Text shown
□ □ □ □ □

This is an archive of the discontinued LLVM Phabricator instance.

Fix for -wrap linker option and LTO, PR 33145
ClosedPublic

Authored by dmikulin on May 26 2017, 9:32 PM.

Details

Summary

An attempt to fix PR33145, --wrap doesn't work with lto.
Wrapped symbols need to excluded from inter-procedural optimizations to prevent dropping symbols and allow the linker to process re-directs.
Current limitation: doesn't work with ThinLTO.

Diff Detail

Repository
rL LLVM

Event Timeline

dmikulin created this revision.May 26 2017, 9:32 PM
davide requested changes to this revision.May 26 2017, 9:41 PM

There are no tests associated with this patch.

lld/ELF/SymbolTable.cpp
159–163 ↗(On Diff #100521)

Can you explain why you need all three?

338–340 ↗(On Diff #100521)

empty ifs are not really common in llvm.

lld/ELF/SymbolTable.h
140 ↗(On Diff #100521)

A StringMap<bool> is a little silly.
If you really want a set container, you should use a proper one.

llvm/include/llvm/LTO/LTO.h
385 ↗(On Diff #100521)

I'd say, LinkerRedefined.

llvm/lib/LTO/LTO.cpp
423 ↗(On Diff #100521)

why do you need this being part of GlobalResolution?
If you do, please add a test showing that you fail switching the linkage earlier.

This revision now requires changes to proceed.May 26 2017, 9:41 PM
ruiu added a subscriber: ruiu.May 27 2017, 3:01 AM

Do you really need this much change? I expected something smaller than this. I mean, I thought what we need to do is to just pass a list of symbols which LTO should keep.

pcc added a reviewer: pcc.May 27 2017, 9:27 AM
dmikulin added inline comments.May 30 2017, 11:05 AM
lld/ELF/SymbolTable.cpp
159–163 ↗(On Diff #100521)

We need all three if we want to match non-LTO behavior.

  • _wrap_bar is needed for the case where it is defined by the user but may be eliminated during LTO.
  • _real_bar is needed for the test case in the PR: the direct call to _real_bar() from foo() will be bound and inlined by LTO to the user-defined _real_bar() instead of bar() if _real_bar() is not on the list.
  • similarly, if bar() is not on the list, the call to bar() from foo() will be inlined instead of being routed to _wrap_bar().
338–340 ↗(On Diff #100521)

I'll fix this. Negating the condition seamed counter-intuitive...

lld/ELF/SymbolTable.h
140 ↗(On Diff #100521)

Is a set container like SmallSet good enough in this case? What's the worst case for the number of -wrap functions? I picked a map because we have to do a lookup in this container for every symbol.

llvm/include/llvm/LTO/LTO.h
385 ↗(On Diff #100521)

I'll change this.

llvm/lib/LTO/LTO.cpp
423 ↗(On Diff #100521)

You're right, I can do it sooner, in addRegularLTO(). I'll take out the GlobalRes stuff.

□ □ □ □ □

Given records
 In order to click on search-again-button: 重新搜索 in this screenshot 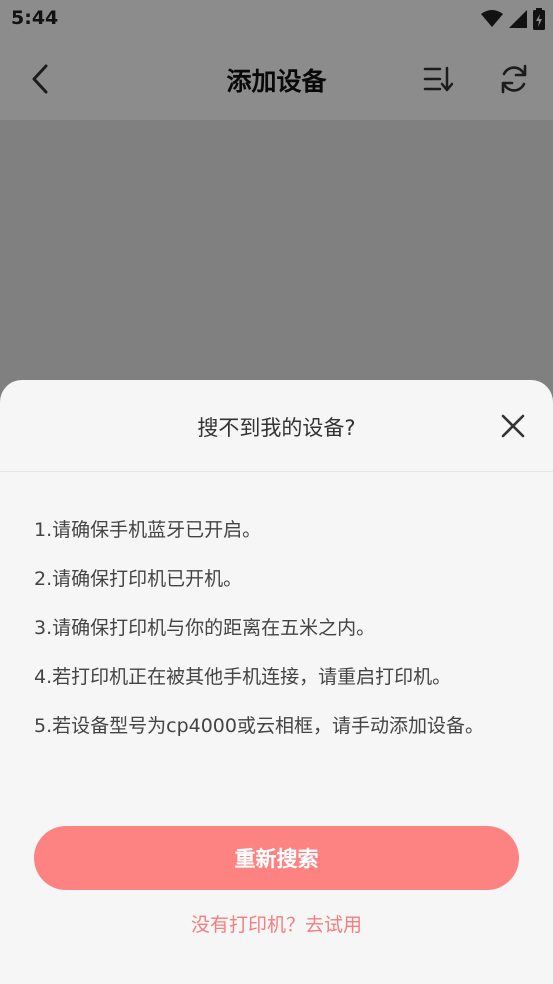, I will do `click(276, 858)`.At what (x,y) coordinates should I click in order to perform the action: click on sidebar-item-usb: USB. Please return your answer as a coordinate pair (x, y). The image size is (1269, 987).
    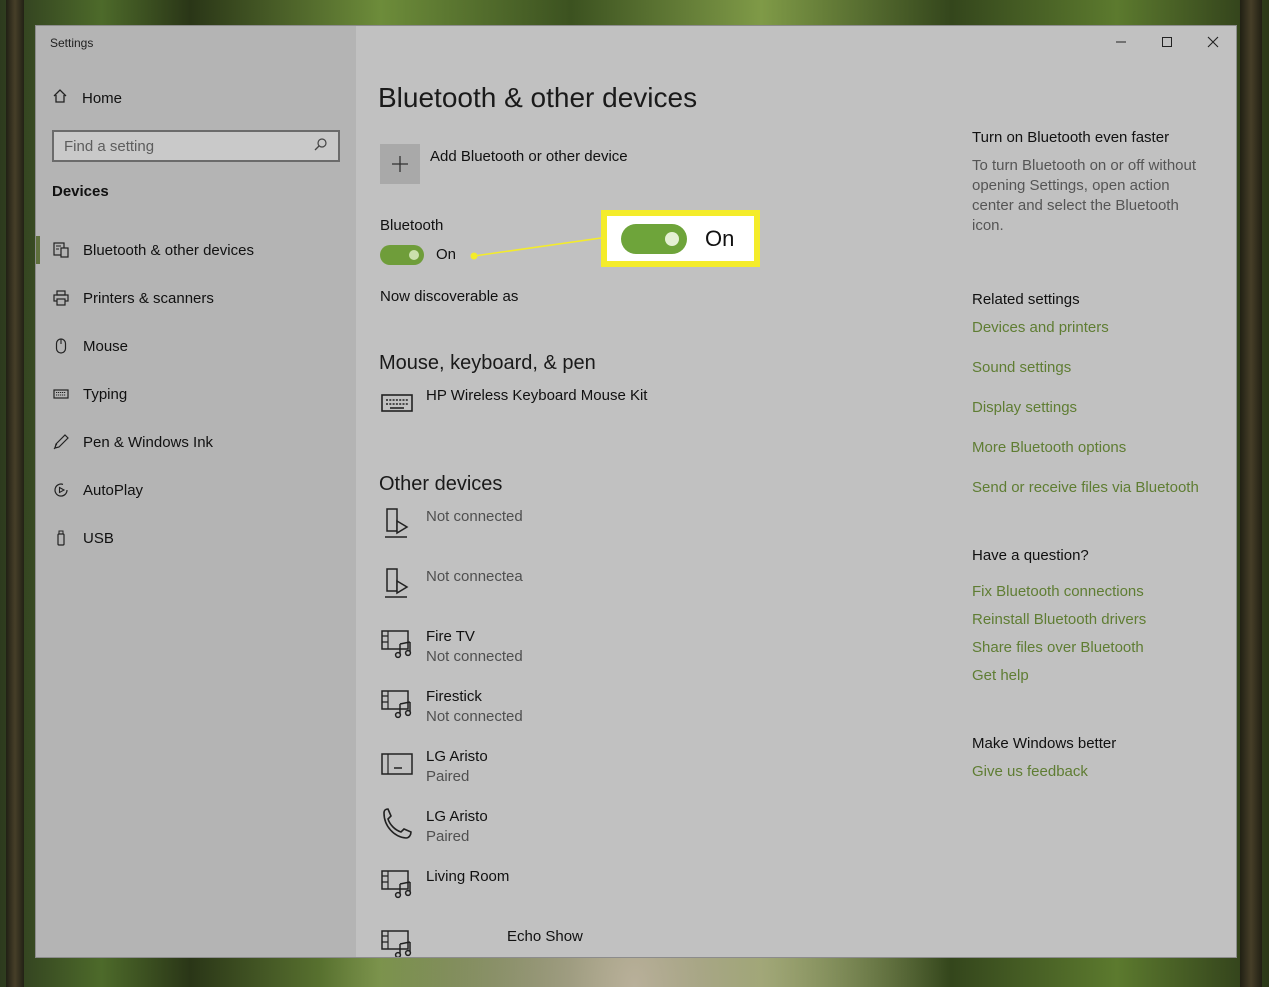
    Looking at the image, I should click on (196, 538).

□ □ □ □ □

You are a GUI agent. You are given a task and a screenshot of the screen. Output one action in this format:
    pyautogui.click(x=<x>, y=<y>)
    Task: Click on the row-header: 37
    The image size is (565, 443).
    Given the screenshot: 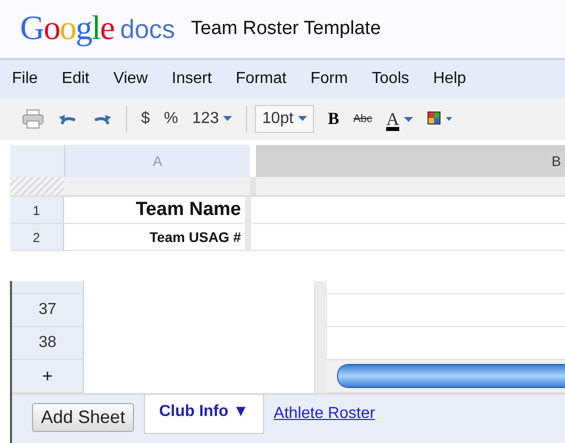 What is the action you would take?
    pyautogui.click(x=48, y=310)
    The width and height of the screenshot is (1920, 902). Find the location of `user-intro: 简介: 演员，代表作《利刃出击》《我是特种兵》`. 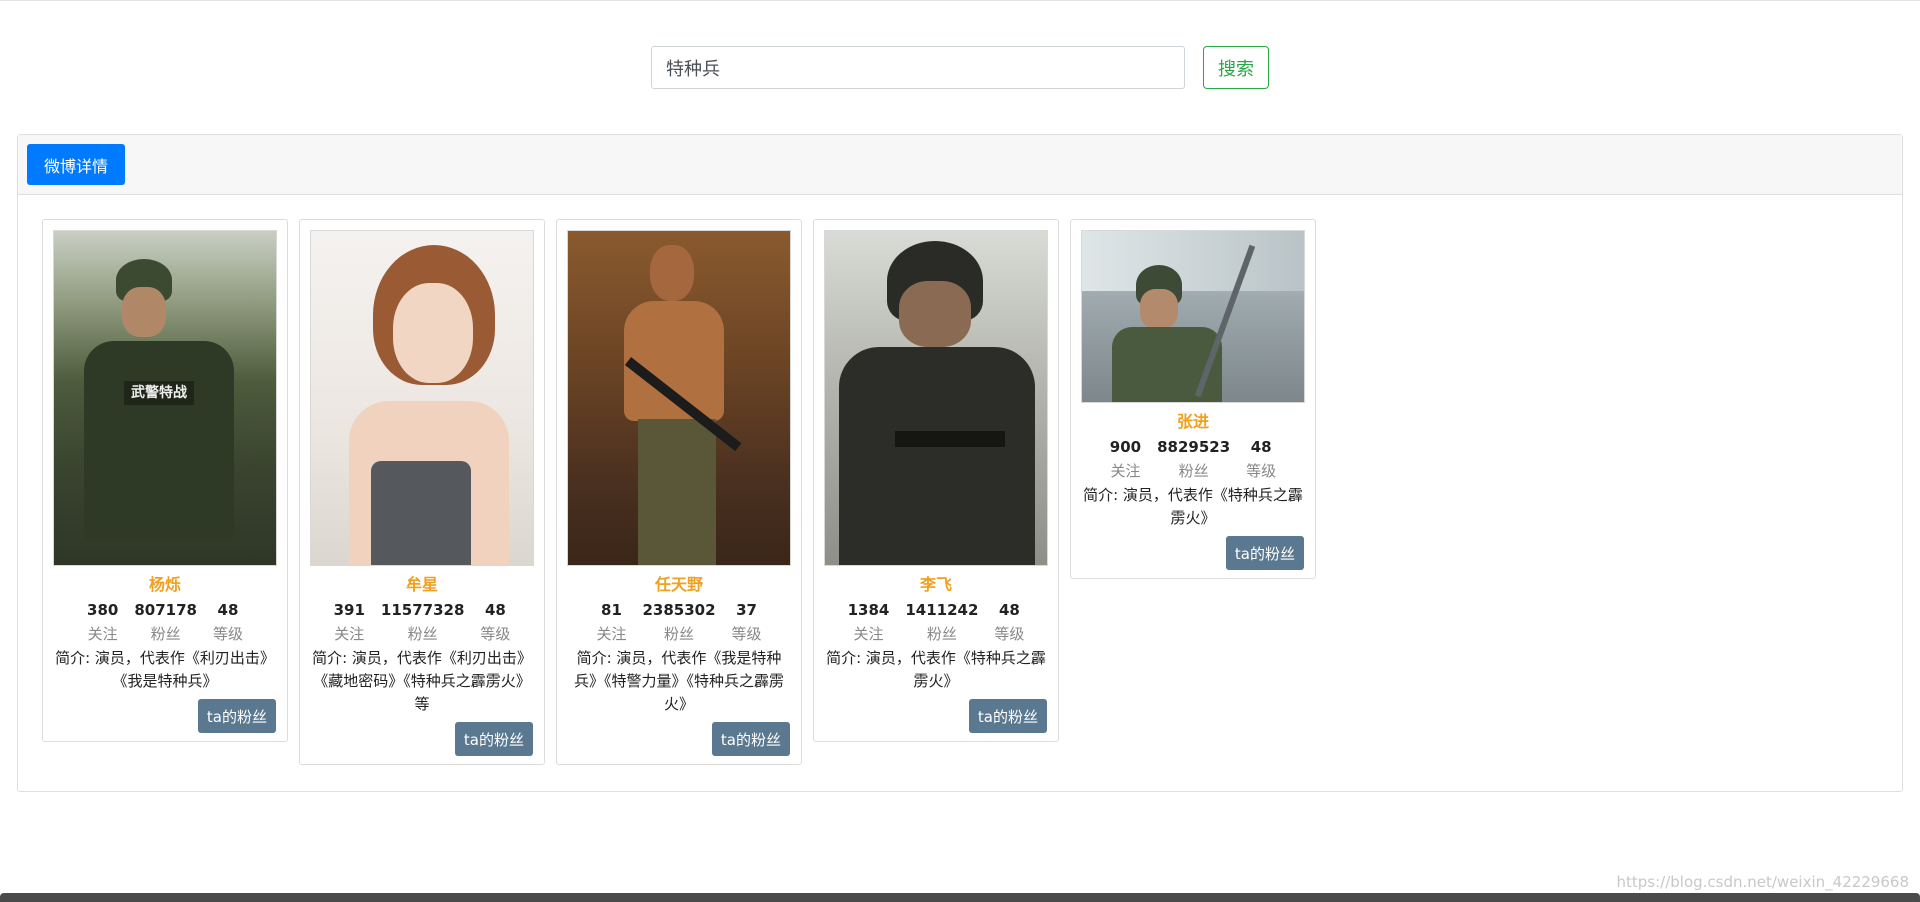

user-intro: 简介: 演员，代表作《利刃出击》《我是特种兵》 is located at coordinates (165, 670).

□ □ □ □ □

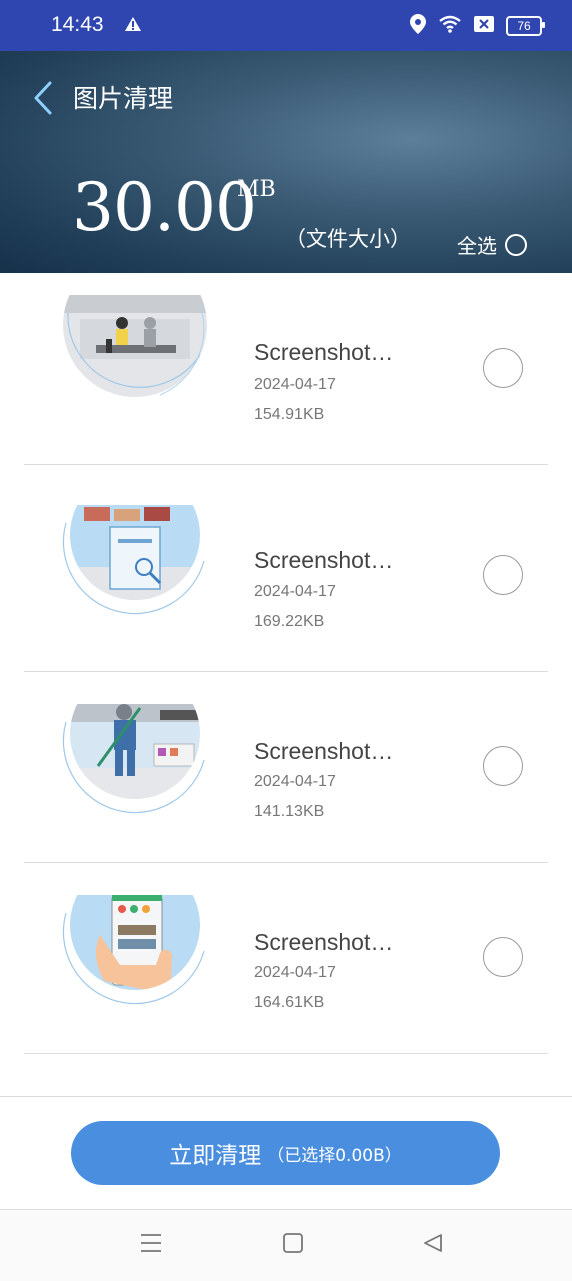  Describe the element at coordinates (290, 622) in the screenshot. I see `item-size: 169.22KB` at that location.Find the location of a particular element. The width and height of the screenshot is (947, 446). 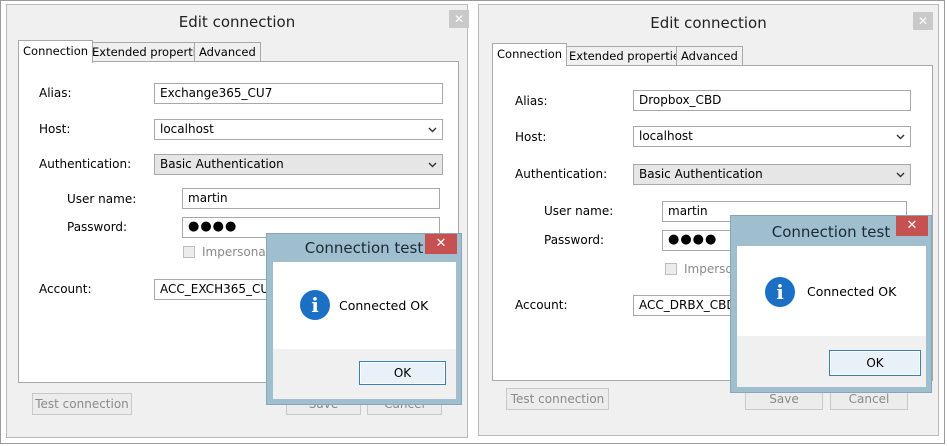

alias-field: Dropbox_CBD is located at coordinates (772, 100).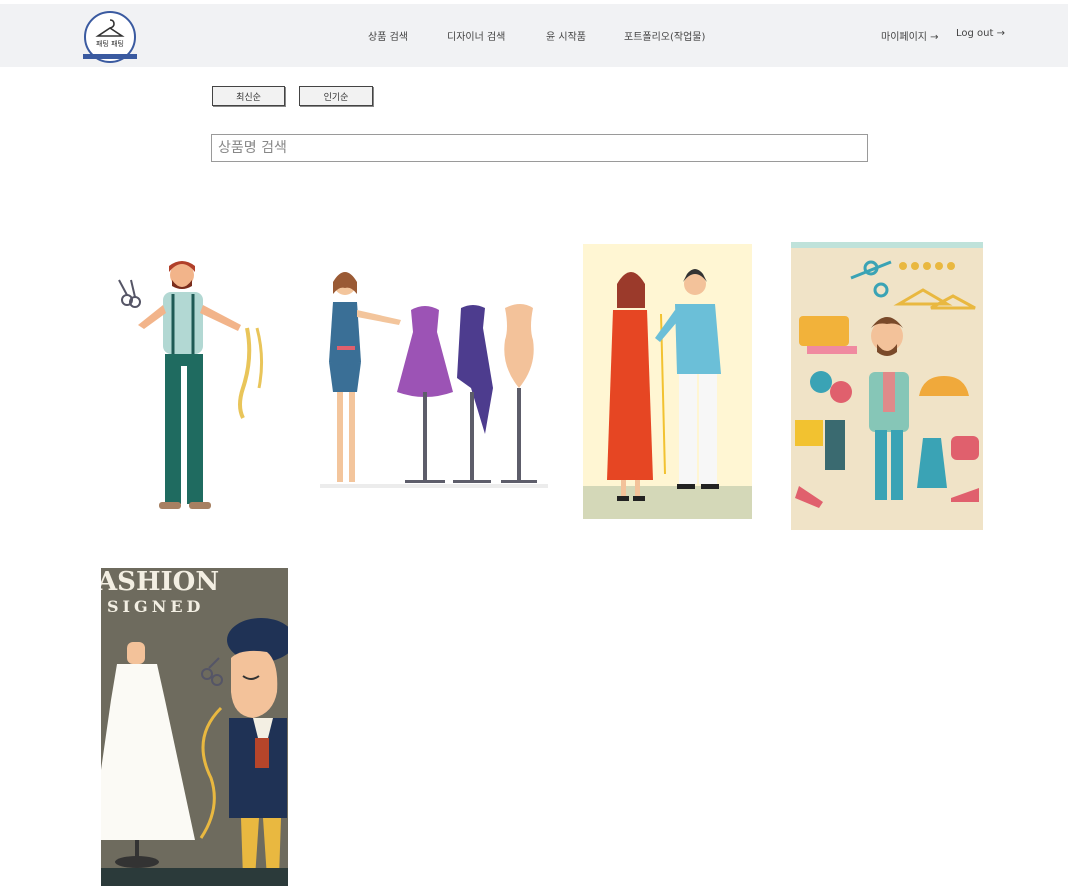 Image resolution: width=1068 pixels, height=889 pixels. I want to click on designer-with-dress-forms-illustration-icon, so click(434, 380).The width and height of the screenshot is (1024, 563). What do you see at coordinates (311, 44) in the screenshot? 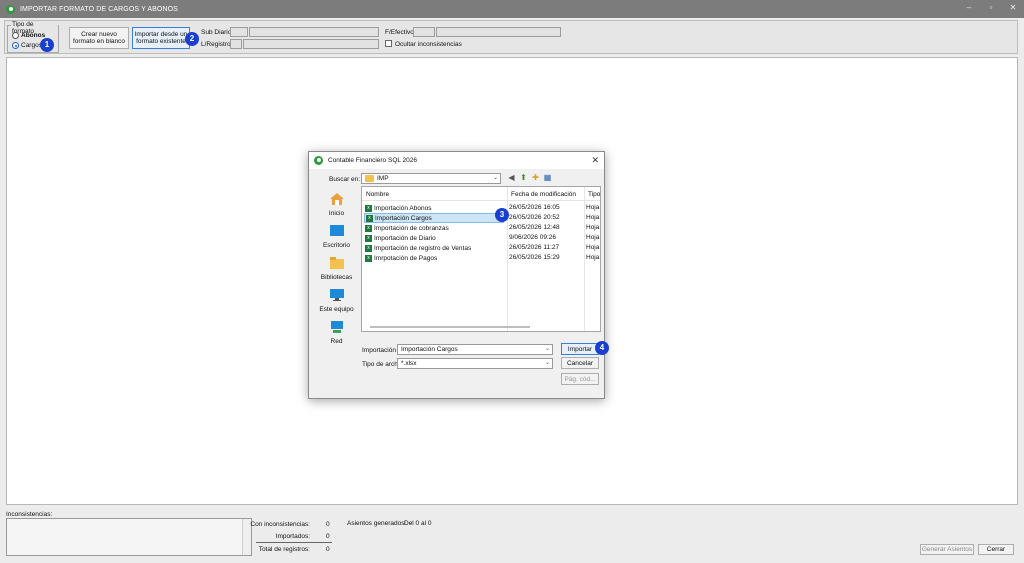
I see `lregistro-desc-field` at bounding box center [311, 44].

□ □ □ □ □

Task instructions
**a.** Check each statement against the code review. Answer yes or no for each and quote the words from the code review that decide it.
(i) The summary says the fix does not work with ThinLTO.
(ii) One reviewer proposed the name LinkerRedefined.
(iii) The author chose a map because lookups in the container happen only for wrapped symbols.
**b.** Reproduce the code review word for word, everything from "Current limitation: doesn't" down to "with this patch.".

Solutions to the tasks
**a.**
(i) Yes: "Current limitation: doesn't work with ThinLTO."
(ii) Yes: "I'd say, LinkerRedefined."
(iii) No: "I picked a map because we have to do a lookup in this container for every symbol."

**b.**
Current limitation: doesn't work with ThinLTO.

Diff Detail

Repository
rL LLVM

Event Timeline

dmikulin created this revision.May 26 2017, 9:32 PM
davide requested changes to this revision.May 26 2017, 9:41 PM

There are no tests associated with this patch.